Stored items
==================================================

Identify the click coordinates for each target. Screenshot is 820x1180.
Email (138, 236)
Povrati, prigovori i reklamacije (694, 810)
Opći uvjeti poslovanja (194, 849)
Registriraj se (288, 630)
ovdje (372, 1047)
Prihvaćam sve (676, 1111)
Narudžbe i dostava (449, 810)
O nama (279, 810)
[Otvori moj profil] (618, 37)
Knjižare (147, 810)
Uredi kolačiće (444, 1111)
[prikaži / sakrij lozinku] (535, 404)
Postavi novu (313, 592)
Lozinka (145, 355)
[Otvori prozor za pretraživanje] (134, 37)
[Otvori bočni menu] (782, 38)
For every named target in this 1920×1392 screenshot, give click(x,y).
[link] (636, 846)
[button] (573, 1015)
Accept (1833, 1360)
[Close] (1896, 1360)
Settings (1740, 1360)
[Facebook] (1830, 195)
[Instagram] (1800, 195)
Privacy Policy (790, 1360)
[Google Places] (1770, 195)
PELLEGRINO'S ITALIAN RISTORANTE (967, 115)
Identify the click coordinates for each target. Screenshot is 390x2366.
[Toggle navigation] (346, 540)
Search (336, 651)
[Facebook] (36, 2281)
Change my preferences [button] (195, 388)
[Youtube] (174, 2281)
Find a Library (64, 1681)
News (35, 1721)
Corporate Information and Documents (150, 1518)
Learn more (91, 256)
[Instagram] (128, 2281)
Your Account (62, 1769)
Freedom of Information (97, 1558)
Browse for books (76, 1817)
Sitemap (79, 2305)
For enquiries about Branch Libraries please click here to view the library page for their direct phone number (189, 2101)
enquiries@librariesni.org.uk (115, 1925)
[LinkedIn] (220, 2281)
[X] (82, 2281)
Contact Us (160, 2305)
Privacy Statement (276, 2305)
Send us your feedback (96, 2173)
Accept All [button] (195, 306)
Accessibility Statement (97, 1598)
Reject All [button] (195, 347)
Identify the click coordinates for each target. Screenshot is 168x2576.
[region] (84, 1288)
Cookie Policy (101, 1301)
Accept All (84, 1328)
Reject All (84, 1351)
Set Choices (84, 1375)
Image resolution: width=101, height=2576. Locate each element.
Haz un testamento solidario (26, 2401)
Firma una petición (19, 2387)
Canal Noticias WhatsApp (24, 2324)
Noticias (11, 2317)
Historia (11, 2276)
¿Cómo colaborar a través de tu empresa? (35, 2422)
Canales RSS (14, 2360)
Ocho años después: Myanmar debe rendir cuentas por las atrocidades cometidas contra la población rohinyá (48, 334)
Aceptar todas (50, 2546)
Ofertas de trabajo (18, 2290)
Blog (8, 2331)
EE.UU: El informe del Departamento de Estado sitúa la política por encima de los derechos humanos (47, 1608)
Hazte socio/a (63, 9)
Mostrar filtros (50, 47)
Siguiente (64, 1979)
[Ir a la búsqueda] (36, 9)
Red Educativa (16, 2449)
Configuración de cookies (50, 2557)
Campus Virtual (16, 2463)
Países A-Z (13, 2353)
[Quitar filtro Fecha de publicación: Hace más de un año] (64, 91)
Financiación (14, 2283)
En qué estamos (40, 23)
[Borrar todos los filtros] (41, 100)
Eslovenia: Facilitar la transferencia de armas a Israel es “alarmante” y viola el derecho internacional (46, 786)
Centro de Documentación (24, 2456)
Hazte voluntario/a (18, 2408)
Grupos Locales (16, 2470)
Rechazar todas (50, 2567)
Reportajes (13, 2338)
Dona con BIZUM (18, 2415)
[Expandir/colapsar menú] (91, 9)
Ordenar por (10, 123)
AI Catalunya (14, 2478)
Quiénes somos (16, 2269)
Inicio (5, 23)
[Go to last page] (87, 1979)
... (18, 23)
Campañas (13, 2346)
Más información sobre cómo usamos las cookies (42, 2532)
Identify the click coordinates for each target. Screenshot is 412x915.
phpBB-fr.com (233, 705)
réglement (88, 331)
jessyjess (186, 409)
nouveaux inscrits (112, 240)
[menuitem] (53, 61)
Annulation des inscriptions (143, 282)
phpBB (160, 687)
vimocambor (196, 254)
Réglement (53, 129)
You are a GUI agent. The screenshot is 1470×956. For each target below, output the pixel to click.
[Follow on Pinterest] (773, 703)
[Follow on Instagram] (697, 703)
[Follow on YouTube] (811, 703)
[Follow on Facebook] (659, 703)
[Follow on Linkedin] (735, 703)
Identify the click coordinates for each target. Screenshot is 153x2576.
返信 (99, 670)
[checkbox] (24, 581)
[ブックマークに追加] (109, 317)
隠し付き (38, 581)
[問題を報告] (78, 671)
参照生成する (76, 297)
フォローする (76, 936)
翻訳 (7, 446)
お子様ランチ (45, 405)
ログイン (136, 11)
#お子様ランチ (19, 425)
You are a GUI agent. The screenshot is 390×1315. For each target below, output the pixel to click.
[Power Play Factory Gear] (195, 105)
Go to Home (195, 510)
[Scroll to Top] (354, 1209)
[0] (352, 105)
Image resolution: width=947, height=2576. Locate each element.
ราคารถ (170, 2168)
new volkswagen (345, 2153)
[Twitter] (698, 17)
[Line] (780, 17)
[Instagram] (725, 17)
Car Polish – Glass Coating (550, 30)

==================================================

_Task goal:_ Retype the records above, but only those lines that fall between the line containing "[link] (636, 846)" and the line containing "Find a Library (64, 1681)", with both of those lines included, exactly as written.

_Answer for this exercise:_
[link] (636, 846)
[button] (573, 1015)
Accept (1833, 1360)
[Close] (1896, 1360)
Settings (1740, 1360)
[Facebook] (1830, 195)
[Instagram] (1800, 195)
Privacy Policy (790, 1360)
[Google Places] (1770, 195)
PELLEGRINO'S ITALIAN RISTORANTE (967, 115)
Identify the click coordinates for each target. Screenshot is 390x2366.
[Toggle navigation] (346, 540)
Search (336, 651)
[Facebook] (36, 2281)
Change my preferences [button] (195, 388)
[Youtube] (174, 2281)
Find a Library (64, 1681)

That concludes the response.